For most, social media is new and fun. For others, though, social media is old and is falling out of favor. I’m seeing it happen of users who were happy about social media when it became hyped but are now realizing that they’re not yet ready to hold onto social media any longer. It’s boring, too challenging, and uninteresting. Catering to individuals seems to mean you need to bend to their will at every turn. Nobody wants to have to to a minority that seems to be unhappy with the content you’ve spent hours upon hours writing.
Social media experts are no longer social media experts. They’re moving onto “bigger and better.” Here’s why.
Social Media is a Trend
Wait, what? Social media is here to stay. However, to some, social media is a fleeting trend. That’s because social media marketing experts found success early on since social media relationship building was simply easier. Back then, companies who were engaged were genuinely involved because they wanted to build strong valuable relationships. They weren’t there to push a marketing agenda. Users were more trusting because they could be. Consequently, the early adopters persevered.
It is thanks to the early adopters, the sneezers, that we’re now seeing social media as something entirely different. It’s a cesspool for marketing as some see it. Hype translates to market saturation and puts us where we are today. The newest marketers in the social media space want to take but not to give. The audience becomes less trusting of these networks that they have been so careful to preserve.
Flurries of new experts are seeking the pot of gold behind the rainbow, despite there being none without super hard work. As a result, the original social media consultants are finding social media to be a short-lived trend that actually brought success easily. Now, with more of a challenge, they are slowly moving on. They’re no longer wanting to do the work for social media. It’s too hard now.

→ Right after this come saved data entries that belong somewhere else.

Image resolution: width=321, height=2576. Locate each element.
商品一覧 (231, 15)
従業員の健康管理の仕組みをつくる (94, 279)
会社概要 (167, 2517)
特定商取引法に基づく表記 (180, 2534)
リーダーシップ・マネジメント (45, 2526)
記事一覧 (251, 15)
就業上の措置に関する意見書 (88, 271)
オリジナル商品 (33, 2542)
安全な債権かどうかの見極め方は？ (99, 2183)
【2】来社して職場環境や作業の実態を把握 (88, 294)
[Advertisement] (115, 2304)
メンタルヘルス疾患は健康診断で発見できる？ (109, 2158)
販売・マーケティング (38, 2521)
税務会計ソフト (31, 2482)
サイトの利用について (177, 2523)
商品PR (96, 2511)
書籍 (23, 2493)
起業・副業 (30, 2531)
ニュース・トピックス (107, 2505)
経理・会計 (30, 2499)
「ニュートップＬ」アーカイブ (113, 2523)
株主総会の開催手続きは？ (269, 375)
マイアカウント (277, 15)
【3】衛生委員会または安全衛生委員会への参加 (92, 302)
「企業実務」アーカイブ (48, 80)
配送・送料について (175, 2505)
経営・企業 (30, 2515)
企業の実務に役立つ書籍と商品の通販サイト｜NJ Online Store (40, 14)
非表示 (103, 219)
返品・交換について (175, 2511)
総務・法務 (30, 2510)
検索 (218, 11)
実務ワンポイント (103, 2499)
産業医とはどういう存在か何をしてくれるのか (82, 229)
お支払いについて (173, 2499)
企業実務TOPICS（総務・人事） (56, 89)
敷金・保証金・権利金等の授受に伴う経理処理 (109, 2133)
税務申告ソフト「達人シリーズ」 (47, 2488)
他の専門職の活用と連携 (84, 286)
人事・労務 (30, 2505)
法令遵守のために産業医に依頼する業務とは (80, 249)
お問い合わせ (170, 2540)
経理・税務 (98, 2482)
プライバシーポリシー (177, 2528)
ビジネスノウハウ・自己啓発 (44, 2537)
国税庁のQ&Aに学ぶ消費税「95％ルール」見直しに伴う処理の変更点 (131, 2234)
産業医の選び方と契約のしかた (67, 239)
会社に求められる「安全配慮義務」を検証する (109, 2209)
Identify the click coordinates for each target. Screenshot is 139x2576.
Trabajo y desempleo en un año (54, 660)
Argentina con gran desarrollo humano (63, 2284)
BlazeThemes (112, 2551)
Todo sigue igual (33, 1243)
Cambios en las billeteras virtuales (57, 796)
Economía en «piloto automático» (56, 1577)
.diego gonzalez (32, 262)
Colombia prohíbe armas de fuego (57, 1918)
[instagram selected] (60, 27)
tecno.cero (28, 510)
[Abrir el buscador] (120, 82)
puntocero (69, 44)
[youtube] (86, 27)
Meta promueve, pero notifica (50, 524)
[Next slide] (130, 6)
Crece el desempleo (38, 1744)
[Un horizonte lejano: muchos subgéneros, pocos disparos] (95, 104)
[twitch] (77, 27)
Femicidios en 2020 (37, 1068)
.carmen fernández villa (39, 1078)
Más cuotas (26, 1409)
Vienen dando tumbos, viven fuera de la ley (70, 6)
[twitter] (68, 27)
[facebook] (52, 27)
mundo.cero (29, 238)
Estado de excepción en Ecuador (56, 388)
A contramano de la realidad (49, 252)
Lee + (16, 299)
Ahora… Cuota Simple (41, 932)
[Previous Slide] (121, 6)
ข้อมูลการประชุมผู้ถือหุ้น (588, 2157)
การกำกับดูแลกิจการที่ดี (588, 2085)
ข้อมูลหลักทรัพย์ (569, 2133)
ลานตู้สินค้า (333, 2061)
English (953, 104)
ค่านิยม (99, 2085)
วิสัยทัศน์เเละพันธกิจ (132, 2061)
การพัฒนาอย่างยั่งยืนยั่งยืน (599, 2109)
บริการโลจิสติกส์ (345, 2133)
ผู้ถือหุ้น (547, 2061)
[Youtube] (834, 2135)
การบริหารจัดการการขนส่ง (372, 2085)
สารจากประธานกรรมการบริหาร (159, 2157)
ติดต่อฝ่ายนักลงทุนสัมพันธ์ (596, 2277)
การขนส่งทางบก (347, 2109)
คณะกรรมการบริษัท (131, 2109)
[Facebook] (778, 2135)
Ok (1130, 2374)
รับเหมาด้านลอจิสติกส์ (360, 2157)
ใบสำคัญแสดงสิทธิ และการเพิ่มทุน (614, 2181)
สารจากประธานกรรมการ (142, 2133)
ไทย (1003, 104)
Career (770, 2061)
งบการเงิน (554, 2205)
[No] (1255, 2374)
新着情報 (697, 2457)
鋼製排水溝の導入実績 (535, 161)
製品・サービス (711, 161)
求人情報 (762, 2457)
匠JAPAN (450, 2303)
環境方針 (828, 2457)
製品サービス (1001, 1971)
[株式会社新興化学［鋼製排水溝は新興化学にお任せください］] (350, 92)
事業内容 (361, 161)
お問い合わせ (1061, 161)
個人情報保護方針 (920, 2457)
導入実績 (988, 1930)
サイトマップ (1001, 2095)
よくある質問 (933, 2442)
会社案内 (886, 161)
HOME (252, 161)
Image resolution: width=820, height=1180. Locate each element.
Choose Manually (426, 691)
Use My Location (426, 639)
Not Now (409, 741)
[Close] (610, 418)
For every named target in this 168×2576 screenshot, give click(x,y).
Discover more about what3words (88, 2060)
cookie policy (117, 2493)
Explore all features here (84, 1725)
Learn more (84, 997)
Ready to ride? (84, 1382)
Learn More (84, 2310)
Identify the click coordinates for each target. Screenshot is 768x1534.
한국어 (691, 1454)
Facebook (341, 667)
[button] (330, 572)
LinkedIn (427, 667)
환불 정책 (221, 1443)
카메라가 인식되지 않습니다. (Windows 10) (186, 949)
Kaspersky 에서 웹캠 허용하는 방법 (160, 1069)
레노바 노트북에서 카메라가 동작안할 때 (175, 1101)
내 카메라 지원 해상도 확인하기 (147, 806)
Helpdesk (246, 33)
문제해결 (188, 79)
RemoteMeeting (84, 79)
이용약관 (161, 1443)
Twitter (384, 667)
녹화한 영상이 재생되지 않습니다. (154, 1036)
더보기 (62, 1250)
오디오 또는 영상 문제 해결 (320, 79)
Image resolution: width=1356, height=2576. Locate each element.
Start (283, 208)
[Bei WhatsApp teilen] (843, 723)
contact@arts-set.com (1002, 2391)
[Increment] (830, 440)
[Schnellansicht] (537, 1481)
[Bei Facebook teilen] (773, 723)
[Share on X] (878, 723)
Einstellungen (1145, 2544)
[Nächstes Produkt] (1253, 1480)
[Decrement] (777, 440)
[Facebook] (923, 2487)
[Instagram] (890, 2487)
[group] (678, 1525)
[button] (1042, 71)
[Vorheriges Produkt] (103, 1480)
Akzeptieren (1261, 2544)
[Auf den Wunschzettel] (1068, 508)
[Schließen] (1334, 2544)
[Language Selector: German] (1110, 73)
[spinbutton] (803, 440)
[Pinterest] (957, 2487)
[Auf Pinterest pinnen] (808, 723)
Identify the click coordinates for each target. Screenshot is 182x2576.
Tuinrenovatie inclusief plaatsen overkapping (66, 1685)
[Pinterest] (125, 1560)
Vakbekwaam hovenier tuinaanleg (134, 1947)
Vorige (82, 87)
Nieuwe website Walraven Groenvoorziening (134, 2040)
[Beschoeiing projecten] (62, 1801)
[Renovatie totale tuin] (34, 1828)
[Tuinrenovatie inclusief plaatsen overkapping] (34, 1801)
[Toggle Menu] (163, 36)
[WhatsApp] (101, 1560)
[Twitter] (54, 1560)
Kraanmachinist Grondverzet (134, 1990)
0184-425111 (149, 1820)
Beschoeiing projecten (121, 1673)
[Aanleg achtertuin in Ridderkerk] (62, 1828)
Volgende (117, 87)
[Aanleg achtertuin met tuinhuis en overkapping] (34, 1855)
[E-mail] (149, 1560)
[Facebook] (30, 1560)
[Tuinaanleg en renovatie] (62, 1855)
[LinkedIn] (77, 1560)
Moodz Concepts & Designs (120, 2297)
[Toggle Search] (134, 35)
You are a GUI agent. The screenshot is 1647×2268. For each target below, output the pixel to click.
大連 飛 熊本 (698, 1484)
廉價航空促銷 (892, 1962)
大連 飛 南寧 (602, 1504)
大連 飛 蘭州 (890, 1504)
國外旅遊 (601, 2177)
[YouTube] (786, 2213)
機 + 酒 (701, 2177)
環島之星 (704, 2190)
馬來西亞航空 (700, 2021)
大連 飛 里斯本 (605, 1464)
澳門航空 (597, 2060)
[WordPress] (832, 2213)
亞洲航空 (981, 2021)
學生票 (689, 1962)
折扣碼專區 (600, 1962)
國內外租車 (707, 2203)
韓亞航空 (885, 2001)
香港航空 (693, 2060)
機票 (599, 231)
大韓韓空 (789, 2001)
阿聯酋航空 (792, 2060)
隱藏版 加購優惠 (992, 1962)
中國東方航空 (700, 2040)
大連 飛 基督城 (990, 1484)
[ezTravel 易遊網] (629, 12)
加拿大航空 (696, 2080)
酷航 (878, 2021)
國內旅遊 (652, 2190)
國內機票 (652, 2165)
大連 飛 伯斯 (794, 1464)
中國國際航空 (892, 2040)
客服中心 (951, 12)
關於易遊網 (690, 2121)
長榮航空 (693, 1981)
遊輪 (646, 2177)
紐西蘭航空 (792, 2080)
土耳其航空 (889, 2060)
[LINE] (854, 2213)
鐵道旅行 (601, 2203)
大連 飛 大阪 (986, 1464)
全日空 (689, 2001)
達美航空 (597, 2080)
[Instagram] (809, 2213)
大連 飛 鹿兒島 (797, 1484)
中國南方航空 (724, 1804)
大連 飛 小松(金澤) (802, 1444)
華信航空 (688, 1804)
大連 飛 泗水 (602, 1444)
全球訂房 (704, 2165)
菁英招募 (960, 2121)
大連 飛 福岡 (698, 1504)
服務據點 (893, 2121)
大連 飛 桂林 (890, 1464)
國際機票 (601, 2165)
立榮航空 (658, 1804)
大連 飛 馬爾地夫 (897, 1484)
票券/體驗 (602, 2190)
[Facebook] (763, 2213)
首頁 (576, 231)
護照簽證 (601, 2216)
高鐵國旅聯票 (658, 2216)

Relationship-Building Grows Tired
Despite social media being an extremely comprehensive field, possessing hundreds and even thousands of media, websites, and interactions, at the end of the day, social media is synonymous with human relationships to some degree. Any way you slice or dice it, the human relationships portion will always remain. Sometimes, people eventually get sick of constantly engaging and constantly trying their best to put on a happy face.
With social media, you really can’t have a bad day. You must be on your best behavior and wear your best pair of shoes all the time. Can people really do that?
Not all can. When they can’t, they don’t hang around.
Multitasking Creates Instability
This last decade was much different than any other. We’re living in such an intensive multitasking environment. Our brains are not only accustomed to frequent change, they now require it. Thanks to brand new technologies that consistently and constantly claim our attention spans, thereby requiring us to shift our focus on a very regular basis, we’re no longer willing or able to sit still. Monotony breeds impatience. Thanks to the real-time web and other sites that keep us incredibly busy all the time, unfortunately, there’s no turning back. Many in Gen Y who have become so sucked into doing a million things at once are never going to be settled on any one career, and change is inevitable. They’re used to the rapid fire nature of the Internet and these lessons learned online will be applied to real life.
Sadly, the social media profession is only one casualty of thousands. The kids are going to shop around for jobs, never staying put. And when it comes to social media, your experts of yesterday won’t be there tomorrow.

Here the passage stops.